Noche mágica, noche de ilusión, la llegada de los Reyes Magos viene siendo desde antaño una fiesta, la gran fiesta de los niños. Noche con su mañana colmada de juguetes y regalos; tantos, que a veces alcanzan una presencia abrumadora en la que se diluyen las fantasías infantiles. Los nuevos tiempos han entronizado nuevos protagonistas, como Papa Noël o Santa Claus, y propiciado una evolución de las costumbres introduciendo algún que otro hábito ajeno a nuestra entrañable tradición, como la creciente práctica de adelantar unos días la entrega de regalos: así los peques disponen de más tiempo para recrearse con sus nuevos juguetes. Pero lo que no ha cambiado es la sonrisa feliz ni los ojos muy abiertos, llenos de asombro, que acompañan al despertar infantil, al compás de una deslumbradora abundancia de chismes y artilugios de todo tipo y condición.

¿Son esos juguetes los mejores regalos de Reyes? ¿Es ese gozo fugaz lo mejor que un niño puede recibir de sus padres en Navidad? Cuando la conciliación de la vida profesional y familiar se hace difícil, el niño es la víctima inocente; es quien sufre un castigo inmerecido, porque lo que de verdad demanda de sus padres, lo que realmente necesita por encima de todo, no son juguetes, sino tiempo, dedicación, atención; interés por todo lo que lo rodea. Ahora y durante todos los días del año. Tiempo, en lugar de sucedáneos electrónicos. Tiempo, que es amor auténtico.
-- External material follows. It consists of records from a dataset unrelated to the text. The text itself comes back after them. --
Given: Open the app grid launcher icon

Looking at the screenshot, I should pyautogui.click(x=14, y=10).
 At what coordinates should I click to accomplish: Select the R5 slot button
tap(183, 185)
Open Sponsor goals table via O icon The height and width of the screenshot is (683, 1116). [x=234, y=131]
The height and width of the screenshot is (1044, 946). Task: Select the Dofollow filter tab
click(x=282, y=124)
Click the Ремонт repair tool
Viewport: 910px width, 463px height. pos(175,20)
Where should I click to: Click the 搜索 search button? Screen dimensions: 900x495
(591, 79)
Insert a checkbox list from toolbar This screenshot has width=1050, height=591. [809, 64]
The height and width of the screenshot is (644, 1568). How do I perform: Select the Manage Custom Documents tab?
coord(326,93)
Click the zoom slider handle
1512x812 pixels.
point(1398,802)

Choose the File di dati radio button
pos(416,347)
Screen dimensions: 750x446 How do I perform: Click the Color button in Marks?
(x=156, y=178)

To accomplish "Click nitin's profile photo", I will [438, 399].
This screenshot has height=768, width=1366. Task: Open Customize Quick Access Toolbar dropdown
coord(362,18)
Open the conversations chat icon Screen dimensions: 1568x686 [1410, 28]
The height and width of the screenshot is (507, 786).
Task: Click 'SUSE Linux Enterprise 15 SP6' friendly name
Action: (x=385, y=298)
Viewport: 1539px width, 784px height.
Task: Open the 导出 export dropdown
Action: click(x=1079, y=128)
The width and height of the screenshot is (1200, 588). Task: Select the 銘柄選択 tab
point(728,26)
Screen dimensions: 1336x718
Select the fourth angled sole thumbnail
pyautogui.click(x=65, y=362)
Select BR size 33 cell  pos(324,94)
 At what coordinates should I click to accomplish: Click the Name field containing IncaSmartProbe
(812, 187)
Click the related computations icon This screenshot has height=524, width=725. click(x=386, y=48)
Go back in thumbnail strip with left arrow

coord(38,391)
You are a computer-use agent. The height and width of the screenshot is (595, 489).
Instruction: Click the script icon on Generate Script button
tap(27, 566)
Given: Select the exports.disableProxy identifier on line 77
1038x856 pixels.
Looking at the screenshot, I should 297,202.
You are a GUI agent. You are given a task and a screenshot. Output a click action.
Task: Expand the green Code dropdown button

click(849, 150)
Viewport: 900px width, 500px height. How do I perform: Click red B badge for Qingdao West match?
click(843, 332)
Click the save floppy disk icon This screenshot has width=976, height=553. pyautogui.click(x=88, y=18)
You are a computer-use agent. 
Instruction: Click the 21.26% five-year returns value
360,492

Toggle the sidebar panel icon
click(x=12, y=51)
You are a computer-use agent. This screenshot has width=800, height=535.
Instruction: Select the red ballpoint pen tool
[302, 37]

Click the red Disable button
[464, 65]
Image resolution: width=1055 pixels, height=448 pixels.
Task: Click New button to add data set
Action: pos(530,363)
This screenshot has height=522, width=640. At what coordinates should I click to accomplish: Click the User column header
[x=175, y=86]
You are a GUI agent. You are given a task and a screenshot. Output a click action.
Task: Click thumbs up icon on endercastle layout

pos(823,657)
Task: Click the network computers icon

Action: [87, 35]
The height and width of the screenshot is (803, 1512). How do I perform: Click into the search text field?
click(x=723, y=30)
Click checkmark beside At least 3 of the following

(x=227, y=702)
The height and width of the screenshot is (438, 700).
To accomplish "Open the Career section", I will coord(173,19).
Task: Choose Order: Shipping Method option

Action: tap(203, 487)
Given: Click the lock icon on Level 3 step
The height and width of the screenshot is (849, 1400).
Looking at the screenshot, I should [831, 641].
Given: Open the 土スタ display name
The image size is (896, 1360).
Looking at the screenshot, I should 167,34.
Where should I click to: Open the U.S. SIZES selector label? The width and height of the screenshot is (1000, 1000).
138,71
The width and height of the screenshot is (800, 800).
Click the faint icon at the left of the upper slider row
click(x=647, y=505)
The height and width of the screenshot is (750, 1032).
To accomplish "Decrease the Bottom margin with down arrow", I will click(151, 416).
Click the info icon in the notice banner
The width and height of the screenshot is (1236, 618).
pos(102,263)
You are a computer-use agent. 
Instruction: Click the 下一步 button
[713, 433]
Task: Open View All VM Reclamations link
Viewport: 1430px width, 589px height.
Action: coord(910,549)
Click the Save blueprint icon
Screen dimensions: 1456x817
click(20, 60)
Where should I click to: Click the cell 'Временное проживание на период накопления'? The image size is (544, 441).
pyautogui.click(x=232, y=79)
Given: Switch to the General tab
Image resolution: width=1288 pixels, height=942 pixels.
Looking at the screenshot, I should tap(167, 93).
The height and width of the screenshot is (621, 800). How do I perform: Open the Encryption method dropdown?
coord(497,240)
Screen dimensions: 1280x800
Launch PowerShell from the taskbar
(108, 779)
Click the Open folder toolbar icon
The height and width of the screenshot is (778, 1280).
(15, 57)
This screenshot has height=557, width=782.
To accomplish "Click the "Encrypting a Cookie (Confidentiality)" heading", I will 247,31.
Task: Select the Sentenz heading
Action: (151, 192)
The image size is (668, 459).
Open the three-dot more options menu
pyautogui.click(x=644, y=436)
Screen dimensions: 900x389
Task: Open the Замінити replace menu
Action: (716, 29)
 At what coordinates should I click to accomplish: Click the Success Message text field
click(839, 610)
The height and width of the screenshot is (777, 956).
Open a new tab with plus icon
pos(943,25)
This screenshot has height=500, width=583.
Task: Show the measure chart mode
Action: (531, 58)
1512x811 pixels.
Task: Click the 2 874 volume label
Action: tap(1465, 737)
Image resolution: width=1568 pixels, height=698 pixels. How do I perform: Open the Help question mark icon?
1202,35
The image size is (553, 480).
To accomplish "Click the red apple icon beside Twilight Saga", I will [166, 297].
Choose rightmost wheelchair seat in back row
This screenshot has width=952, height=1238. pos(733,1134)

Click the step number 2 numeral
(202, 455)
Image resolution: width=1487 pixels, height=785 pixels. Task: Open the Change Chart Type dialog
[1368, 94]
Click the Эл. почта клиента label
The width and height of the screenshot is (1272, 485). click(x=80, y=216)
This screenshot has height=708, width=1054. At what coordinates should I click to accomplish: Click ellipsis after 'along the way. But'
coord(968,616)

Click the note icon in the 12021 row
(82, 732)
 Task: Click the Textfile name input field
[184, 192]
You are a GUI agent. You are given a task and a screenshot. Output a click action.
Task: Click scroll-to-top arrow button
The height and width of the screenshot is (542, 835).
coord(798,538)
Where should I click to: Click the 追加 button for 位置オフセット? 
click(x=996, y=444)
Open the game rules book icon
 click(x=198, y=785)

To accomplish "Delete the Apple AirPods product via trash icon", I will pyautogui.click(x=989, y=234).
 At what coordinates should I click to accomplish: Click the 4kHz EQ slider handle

Tiempo que, en definitiva, no puede ser reemplazado por nada y que jamás retornará; tiempo que desaparece de forma inexorable, antes incluso de que se desvanezca la sonrisa de un niño aburrido ante un juguete que jamás podrá suplir a la presencia paterna.

Ese es el mejor regalo que se puede donar a un niño; por fortuna, depende mucho más de la voluntad de los padres que de cualquier otra cosa, en especial de todo lo que se puede comprar con dinero.